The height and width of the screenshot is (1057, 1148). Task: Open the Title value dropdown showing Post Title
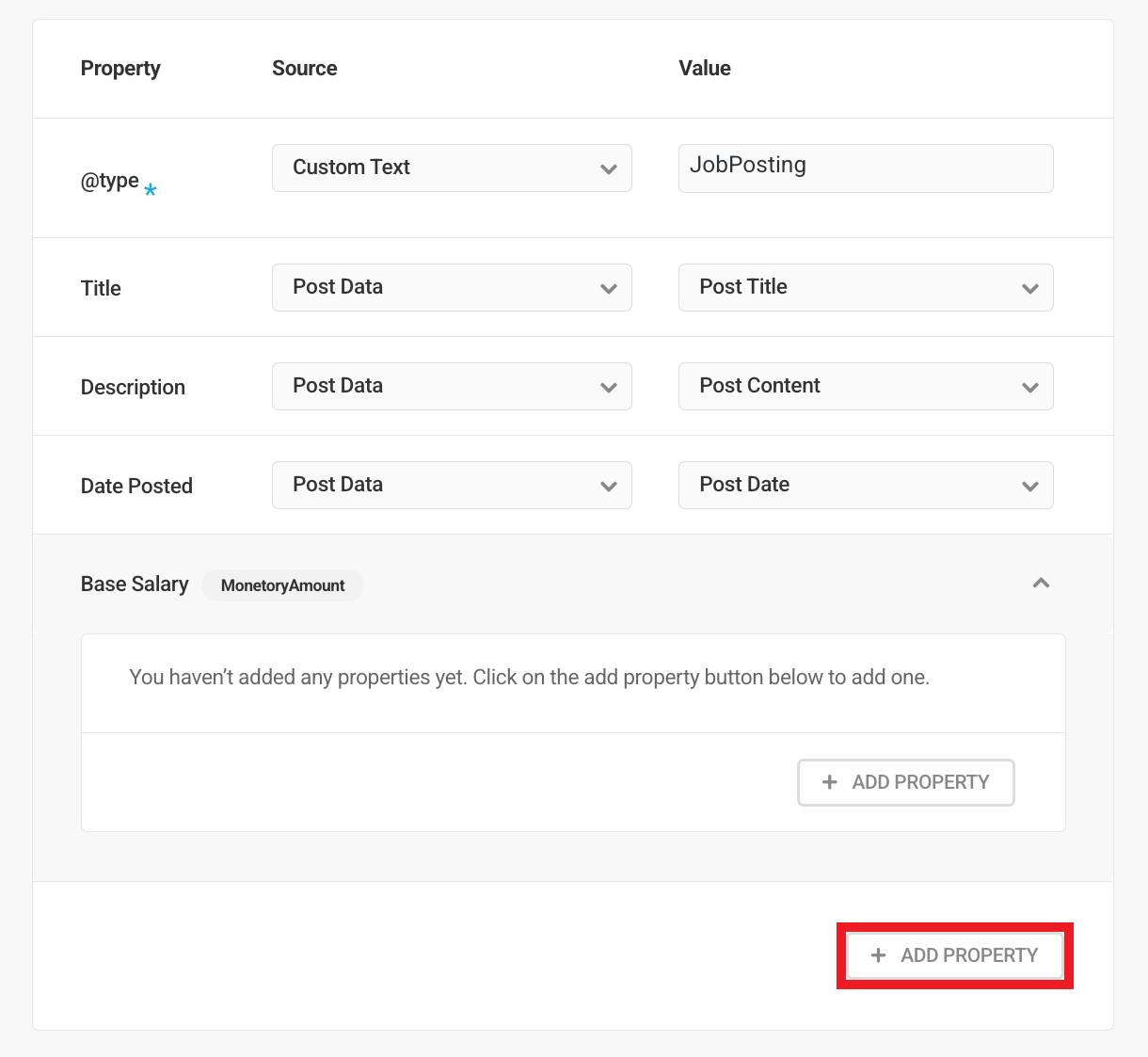click(x=866, y=287)
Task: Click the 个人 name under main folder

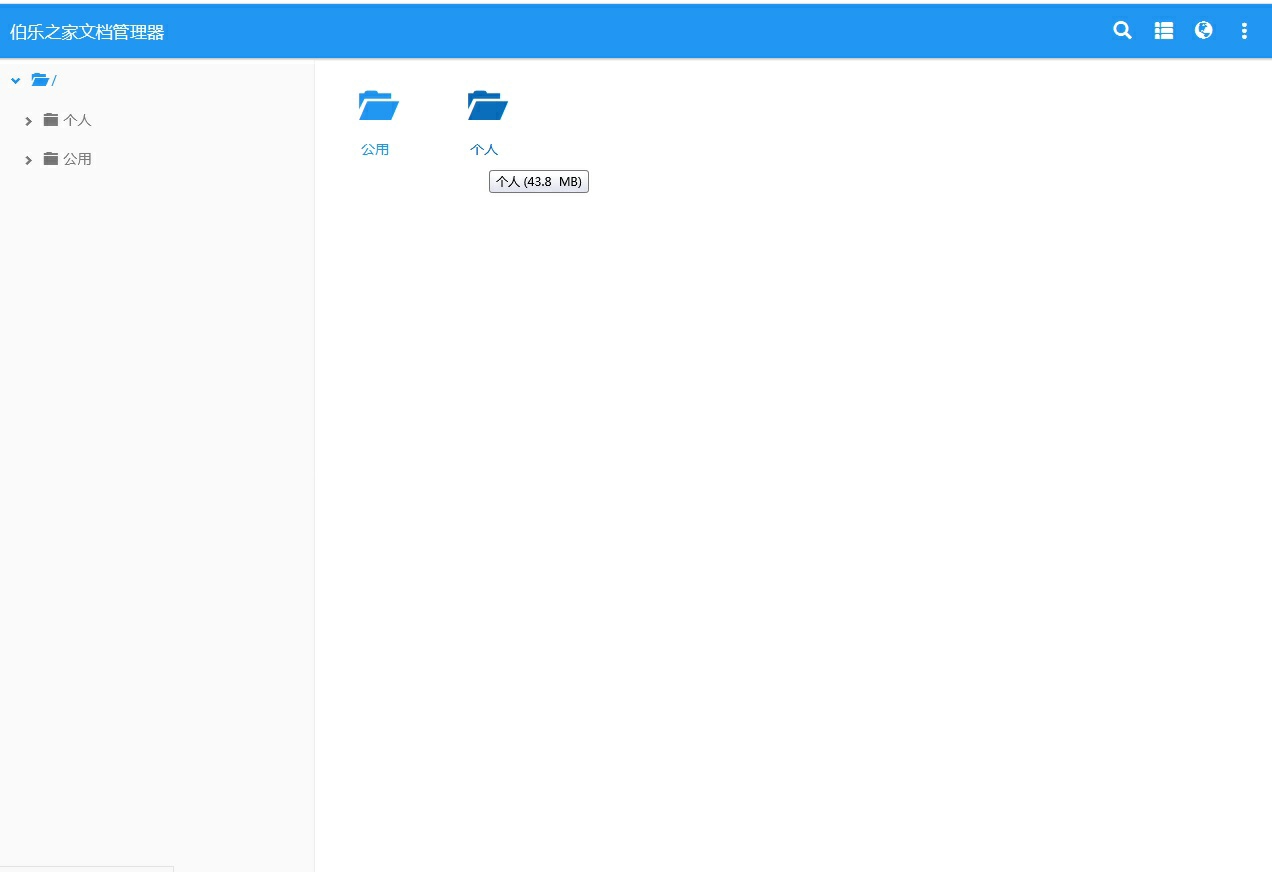Action: coord(484,150)

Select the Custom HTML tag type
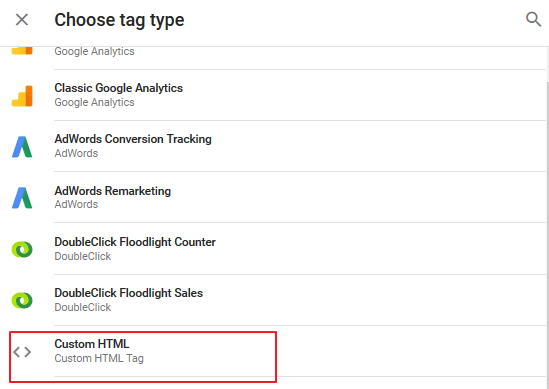[143, 357]
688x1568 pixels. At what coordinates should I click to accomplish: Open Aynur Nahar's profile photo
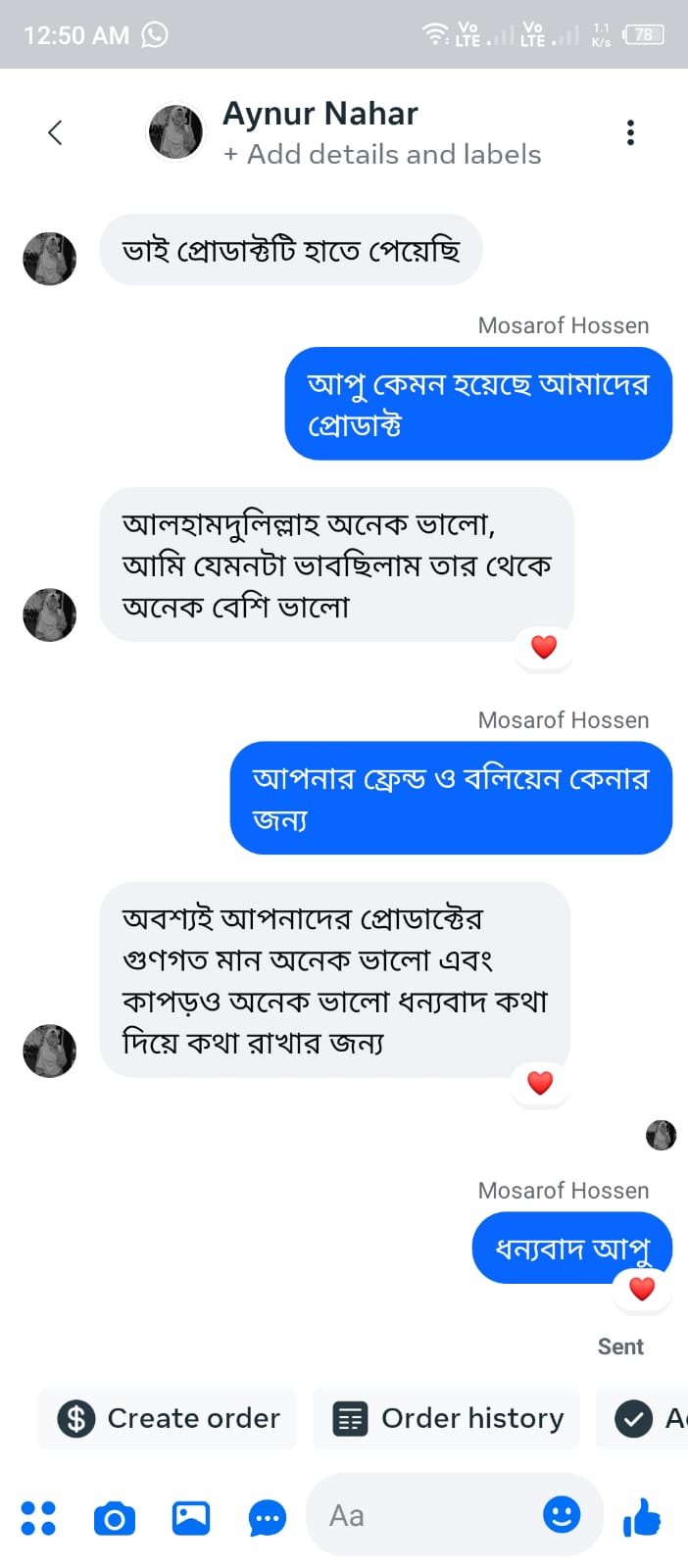coord(174,130)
________________________
◆ WHAT NEEDS TO BE DONE
Restate word for word only the lines that run from the line holding "688x1568 pixels. At" to the end of the data, both ends kept, leaving every picture out.

◆ SOLUTION
688x1568 pixels. At what coordinates should I click to accomplish: Open Aynur Nahar's profile photo
coord(174,130)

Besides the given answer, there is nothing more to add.